Même si on le considère comme le pire ennemi, prendre quelqu’un et le mettre en cage est inique. Le mal que l’on va créer est largement excédent au mal que la sanction est sensée réparer. Nous ne partageons pas cette idée que le mal se répare par le châtiment. La solution pénale des problèmes, c’est toujours le passé qui jette son ombre sur la vie et le présent, le mort qui veut enterrer le vivant. Il faudrait penser en d’autres termes et sortir de cette logique mortifère.

Cette extradition constitue une violation des engagements de la France et un déni du droit d’asile. En effet, François Mitterrand, peu après son investiture, avait accordé l’asile en France à quelques centaines d’Italiens ayant pratiqué ou côtoyé la lutte armée. Un asile «à l’abri de toute sanction par voie d’extradition», à condition qu’ils renoncent à toute forme de violence, ce qu’ils ont respecté.

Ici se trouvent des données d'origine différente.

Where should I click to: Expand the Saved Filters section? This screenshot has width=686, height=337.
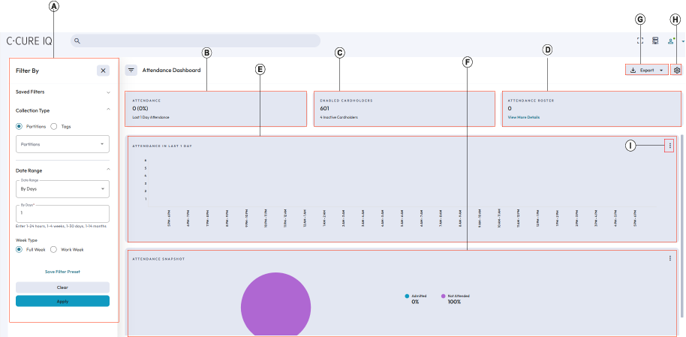click(x=107, y=91)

Marina, venue se réfugier en France avec sa fille Elisa en 1993, avait pu se reconstruire en s’investissant dans son métier d’assistante sociale auprès de plusieurs mairies et associations de la région parisienne… jusqu’au 21 août 2007, où elle a été arrêtée en se rendant à une convocation pour une banale question de carte grise.

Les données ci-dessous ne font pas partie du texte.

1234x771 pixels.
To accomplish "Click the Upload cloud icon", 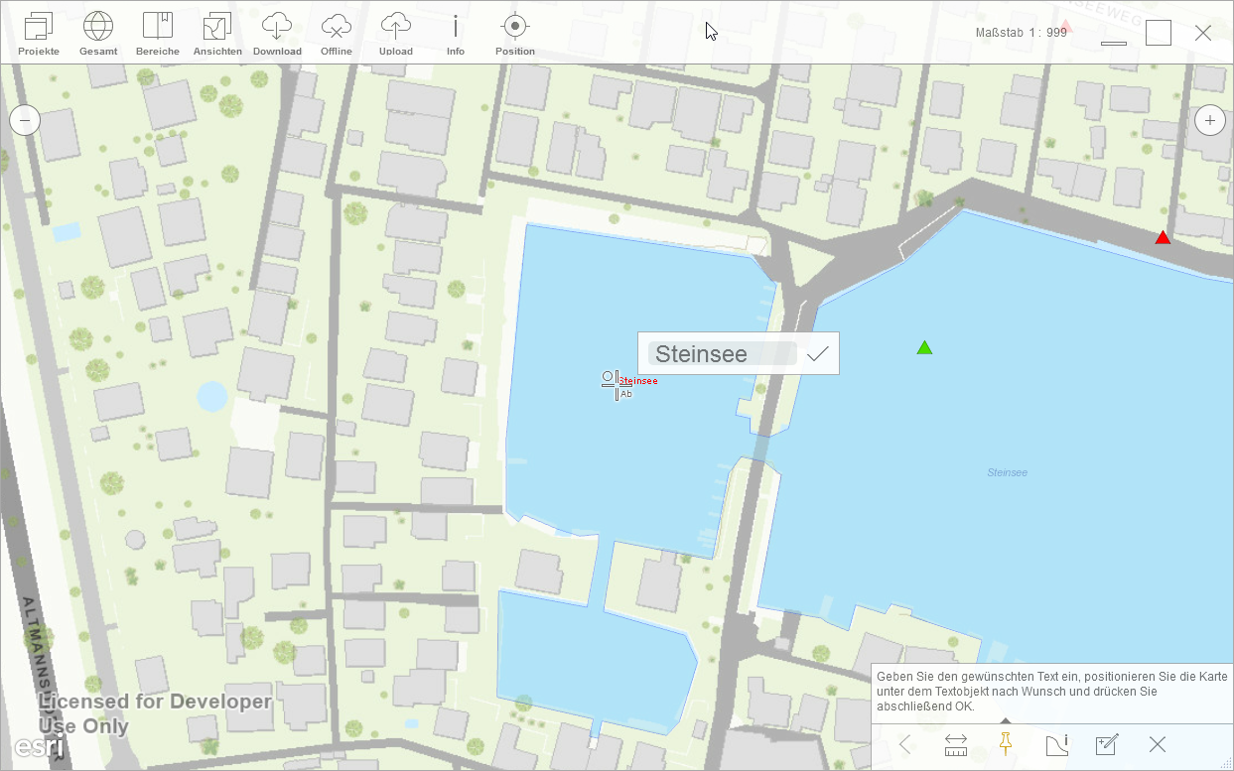I will pos(396,33).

Souffrant aujourd’hui d’une très grave dégradation physique et psychique, Marina Petrella a, le 24 juillet dernier, été transférée de Fresnes à l’hôpital psychiatrique de Sainte-Anne. Mais la pratique des soins nécessités par l’extrême gravité de son état de santé était incompatible avec le maintien du statut de détenue. Depuis le 5 août dernier, Marina est en liberté et soignée à l’hôpital Sainte-Anne à Paris. Le décret d’extradition est encore en vigueur.

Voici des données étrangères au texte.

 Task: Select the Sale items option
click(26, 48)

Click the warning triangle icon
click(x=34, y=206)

Les collectifs de solidarité avec Marina Petrella demandent donc expressément que le décret d’extradition soit abrogé.
Sa fille Elisa Novelli, née à Rome en prison il y a vingt-cinq ans, se bat sans faiblir pour tenter d’arracher sa mère à la mort, multipliant les rencontres, les réunions, l’interpellation des politiques au plus haut niveau. Elle sera à Valence le vendredi 3 octobre à 18 heures 30, Maison des Sociétés - Salle Haroun Tazieff. Venez nombreux à sa rencontre !

Appel soutenu par Collectif de soutien aux réfugiés italiens Drôme-Ardèche :
ASTIV, Collectif Paolo Persichetti, Section PCF de Valence, OCL (Organisation communiste libertaire) de Lyon, LCR Drôme, FDHF (Fédération des droits démocratiques en France), CNT-AIT Valence, Le Laboratoire.